To use a *prime-and-probe* cache side channel, one first primes the cache with known attacker-controlled addresses. One then waits for the victim code to run. Afterwards one measures the access time to addresses used for probing: it will be low for addresses touched by the victim code and high for others. The difference to evict-and-time is that the attacker measures her own operation in contrast to the execution of victim code. Both *evict-and-time* and *prime-and-probe* have been extensively used to attack AES implementations [25,29].

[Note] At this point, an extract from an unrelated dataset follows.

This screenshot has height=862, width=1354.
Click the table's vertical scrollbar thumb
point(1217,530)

Another technique that became popular with attacks leveraging a shared last-level cache (LLC) is *flush-and-reload*. It requires an instruction that allows an attacker to flush a certain cache line, such as clflush on x86\_64. In a corresponding attack, the attacker first flushes a cache line and then waits for the victim code to execute. Afterwards the attacker times the access to the address, which will be fast if the victim accessed (reloaded) it and slow otherwise. Flush-and-reload is similar to prime-and-probe, but much more fine-grained as individual cache lines can be targeted. It has been used

to leak information from the LLC, which is typically shared among multiple CPU cores [33]. Related to flush-and-reload, flush-and-flush [14] is based on the observation, that clflush will take less time to execute when it is run on a location that is not cached. The advantage over flush-and-reload is that no actual access that would pull data into the cache is performed, making the attack stealthier.

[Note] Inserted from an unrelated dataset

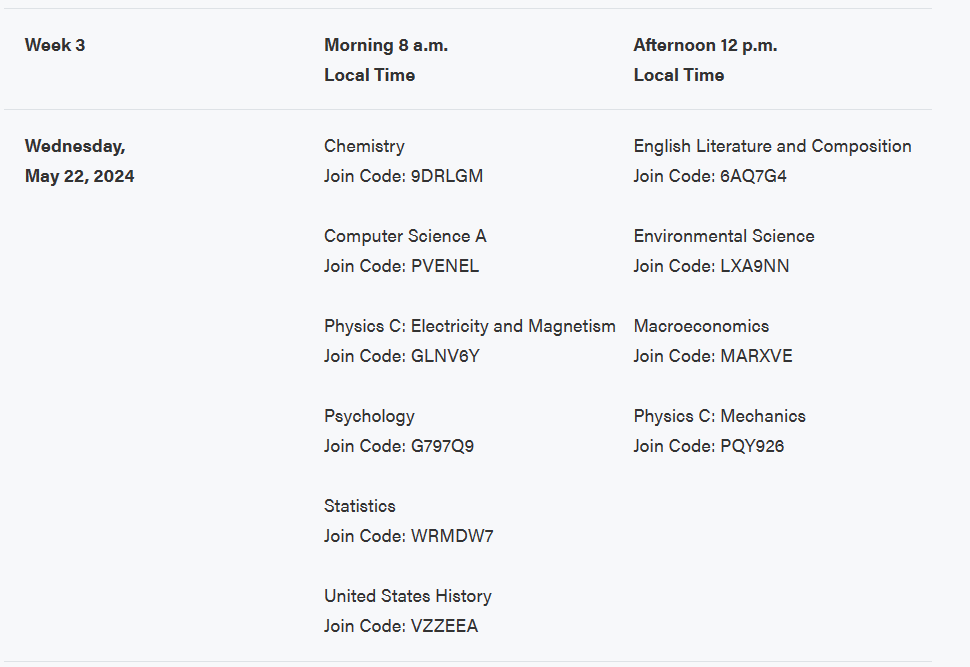This screenshot has width=970, height=667.
Task: Select join code LXA9NN
Action: pyautogui.click(x=754, y=266)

Finally, *prime-and-abort* leverages Intel's transactional memory mechanism to detect when a cache set has been evicted without the need to probe the cache [8]. In contrast to all previous cache side channels, it does not need to time an operation. Transactional memory operations require transactional data to be buffered in the cache which has limited space. A transaction set up by the attacker will abort if the victim accesses a critical address.

Other Side Channels. Mitigations against cache-based side channels have led researchers to explore other shared resources as well. TLbleed [12] shows how the TLB can be used as a side channel to leak a cryptographic key. Aforementioned Netspectre-AVX [26] uses a side channel based on AVX instructions. This side channel exploits the fact that the execution unit processing those instructions employs aggressive power saving. When such instructions have not been used for a long time, they execute much slower.

In particular, execution-unit-sharing-based side channels in the SMT settings have been studied as early as in 2006: Wang and Lee [32] demonstrate a multiply-based covert channel making use of contention on execution units. Aciicmez and Seifert [1] extend this work by analyzing its applicability as a side channel. Anders Fogh [10] proposes a generalized result by analyzing contention results of the cross product of 12 curated instructions. Finally, Portsmash [2], concurrently and independently demonstrates how port contention can be used to leak sensitive cryptographic material from OpenSSL. Portsmash relies on a known vulnerable implementation of OpenSSL, and therefore does not require any mitigation bevond avoiding vulnerable code patterns. In contrast, SMoTH-ERSPECTRE does not require a secret-dependent control flow by combining port contention with BTI, and thereby showing broader applicability of the port contention side channel. Finally, in contrast with all previous works, this work provides a characterization of this side channel, including an analysis for low number of victim instructions.

#### 8 Conclusion

We further our understanding of possible attacks in the space of speculative execution. This is crucial to design suitable defenses and to apply them to the right systems. In particular, we show that Branch Target Injection attacks against applications that do not load attacker-provided code are feasible, by crafting an exploit for OpenSSL. To this end, we present a precise characterisation of port contention, the non cachebased side channel we use for the attack, and develop a tool to

help us find suitable gadgets in existing code. We will opensource our proof of concept implementation, gadget finder, as well as the data of our measurements to enable others to study this interesting side channel. As a consequence, it is now clear that in SMT environments defenses solely relying on mitigating cache side channels, or solely relying on reverting microarchitectural state after speculative execution, are insufficient.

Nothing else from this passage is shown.